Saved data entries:
>>>

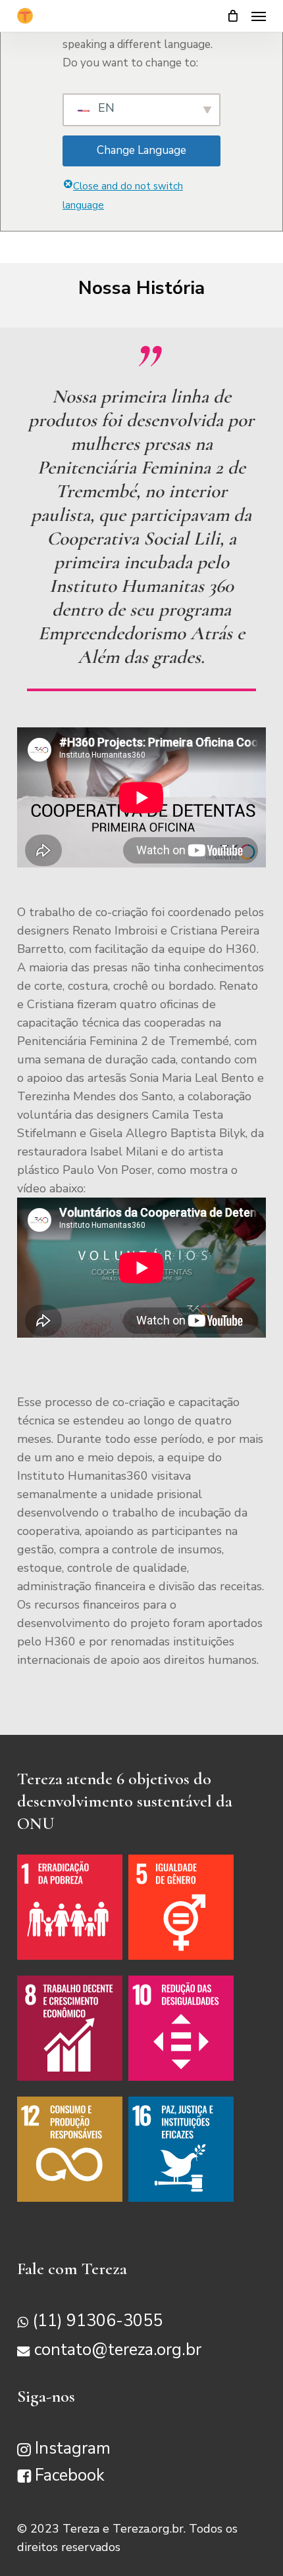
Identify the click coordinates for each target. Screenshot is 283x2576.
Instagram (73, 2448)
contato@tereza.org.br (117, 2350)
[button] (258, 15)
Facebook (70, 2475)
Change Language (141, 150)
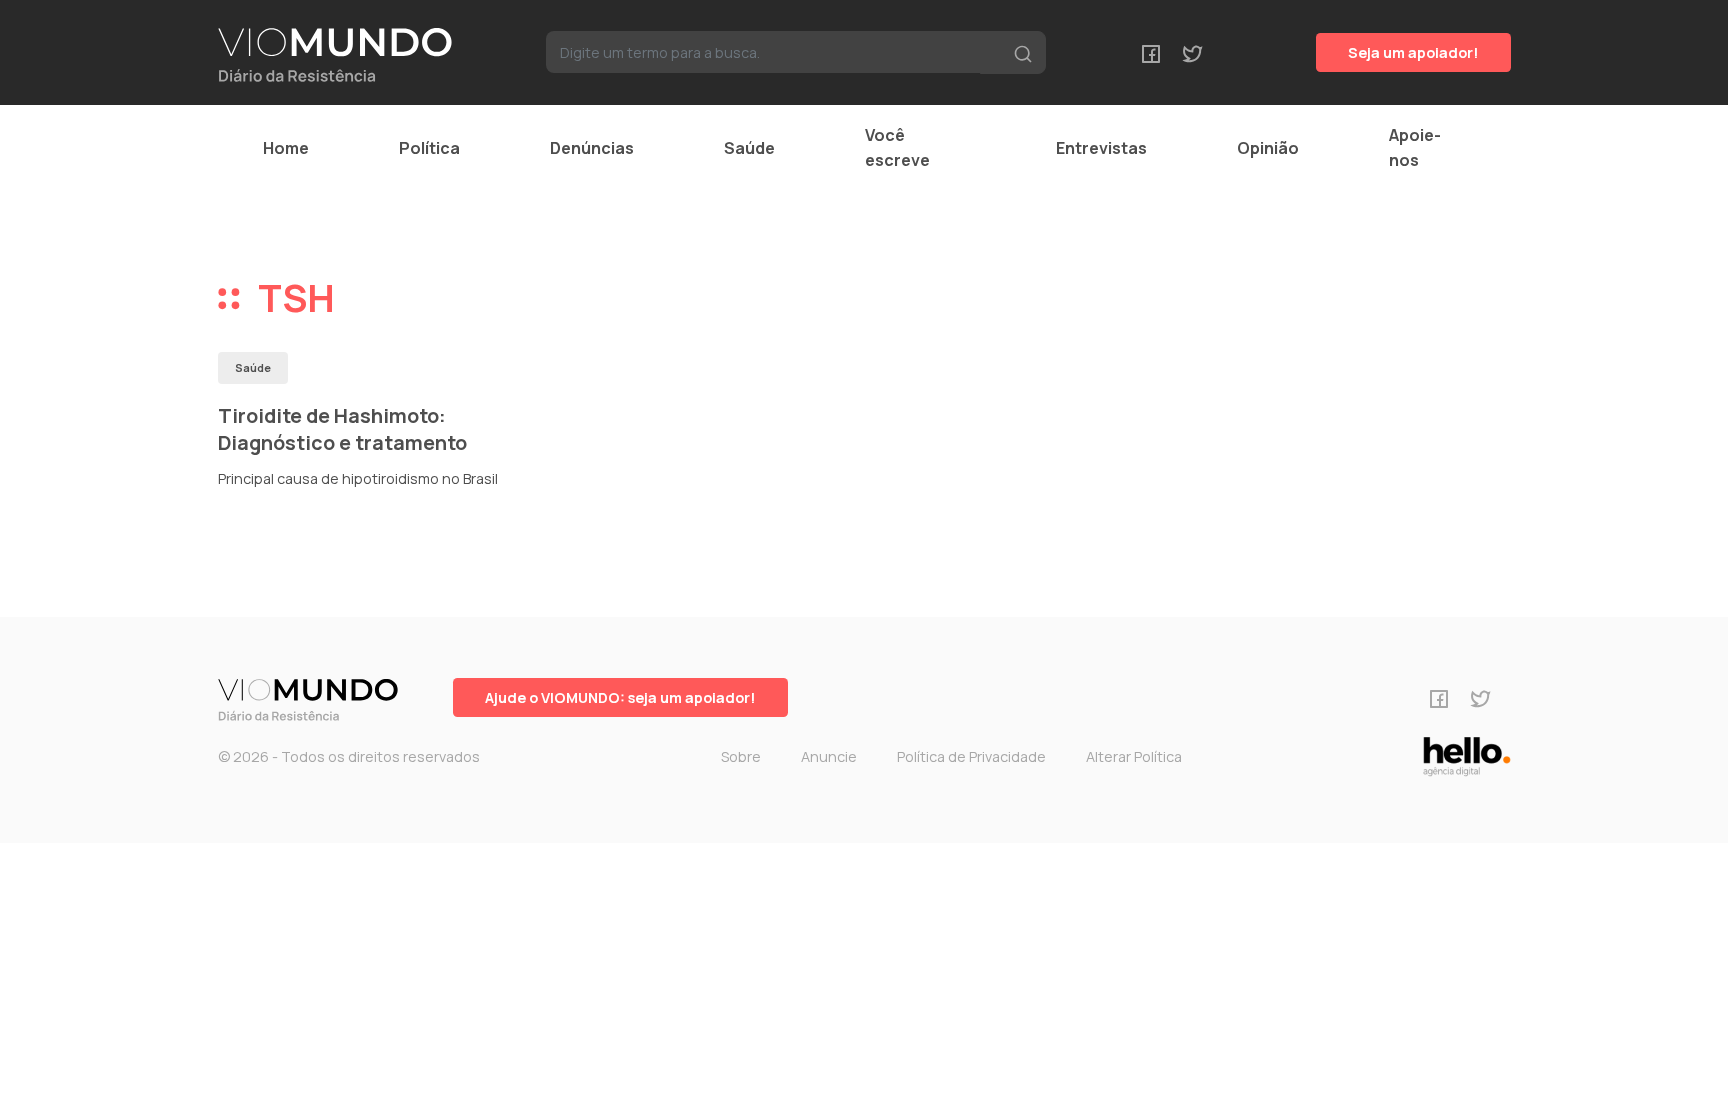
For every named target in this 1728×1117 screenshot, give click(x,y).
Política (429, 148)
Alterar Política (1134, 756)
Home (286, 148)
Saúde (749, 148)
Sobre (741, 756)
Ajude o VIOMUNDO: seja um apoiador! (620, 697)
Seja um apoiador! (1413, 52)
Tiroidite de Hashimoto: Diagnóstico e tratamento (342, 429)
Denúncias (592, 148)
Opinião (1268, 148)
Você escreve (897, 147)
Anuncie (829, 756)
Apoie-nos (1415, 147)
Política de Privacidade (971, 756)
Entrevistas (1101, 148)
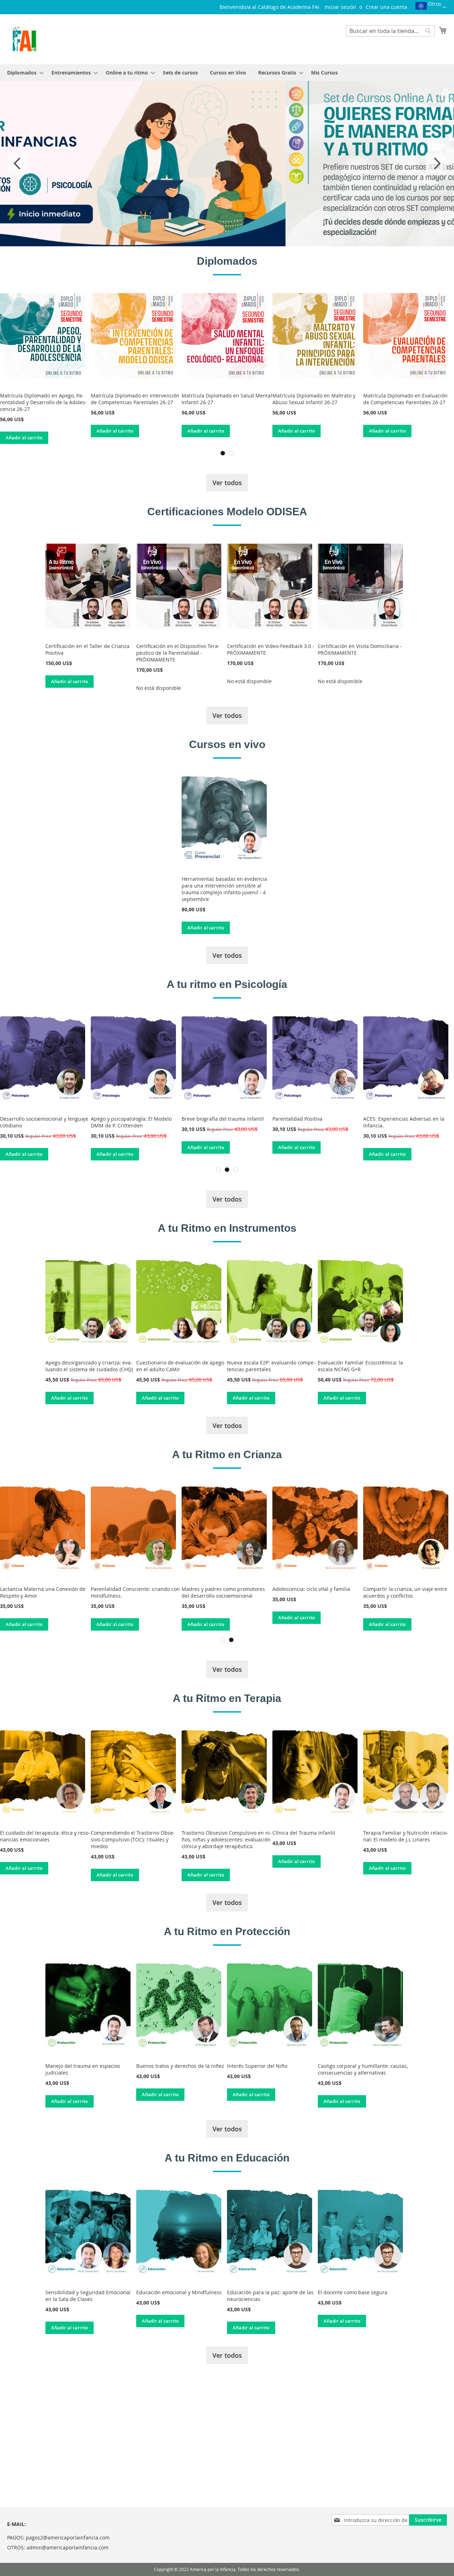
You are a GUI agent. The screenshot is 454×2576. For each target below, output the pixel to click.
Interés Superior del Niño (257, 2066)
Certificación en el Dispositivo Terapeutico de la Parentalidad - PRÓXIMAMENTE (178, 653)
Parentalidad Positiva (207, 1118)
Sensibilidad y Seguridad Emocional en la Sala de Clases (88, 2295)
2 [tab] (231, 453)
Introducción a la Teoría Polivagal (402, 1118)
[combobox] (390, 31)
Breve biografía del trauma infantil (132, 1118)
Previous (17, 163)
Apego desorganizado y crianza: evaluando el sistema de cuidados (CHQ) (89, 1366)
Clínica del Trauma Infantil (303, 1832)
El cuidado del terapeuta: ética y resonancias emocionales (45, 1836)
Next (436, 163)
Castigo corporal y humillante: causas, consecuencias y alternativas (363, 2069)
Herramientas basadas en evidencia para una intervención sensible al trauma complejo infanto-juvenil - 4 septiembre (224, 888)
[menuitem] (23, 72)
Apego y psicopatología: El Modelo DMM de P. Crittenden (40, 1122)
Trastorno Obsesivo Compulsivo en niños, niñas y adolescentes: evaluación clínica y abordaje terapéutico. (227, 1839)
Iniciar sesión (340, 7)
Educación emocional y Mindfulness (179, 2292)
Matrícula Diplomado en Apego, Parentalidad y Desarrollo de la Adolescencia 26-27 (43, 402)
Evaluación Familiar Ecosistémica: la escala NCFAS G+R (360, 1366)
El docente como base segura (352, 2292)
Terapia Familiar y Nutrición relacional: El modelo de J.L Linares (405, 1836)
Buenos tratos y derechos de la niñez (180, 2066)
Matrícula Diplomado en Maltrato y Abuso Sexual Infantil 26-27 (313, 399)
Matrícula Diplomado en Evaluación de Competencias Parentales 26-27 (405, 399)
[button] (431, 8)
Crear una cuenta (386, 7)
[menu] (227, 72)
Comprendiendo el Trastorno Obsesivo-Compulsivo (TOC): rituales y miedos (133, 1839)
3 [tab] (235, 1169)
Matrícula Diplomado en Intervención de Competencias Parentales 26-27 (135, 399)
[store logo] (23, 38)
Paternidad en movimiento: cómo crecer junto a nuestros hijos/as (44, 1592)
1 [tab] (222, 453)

<<<

→ **AIM OF THE EXERCISE**
The lines to return are those in the entries above that include "Diplomado".

→ **TASK ANSWER**
Matrícula Diplomado en Apego, Parentalidad y Desarrollo de la Adolescencia 26-27 (43, 402)
Matrícula Diplomado en Maltrato y Abuso Sexual Infantil 26-27 (313, 399)
Matrícula Diplomado en Evaluación de Competencias Parentales 26-27 (405, 399)
Matrícula Diplomado en Intervención de Competencias Parentales 26-27 (135, 399)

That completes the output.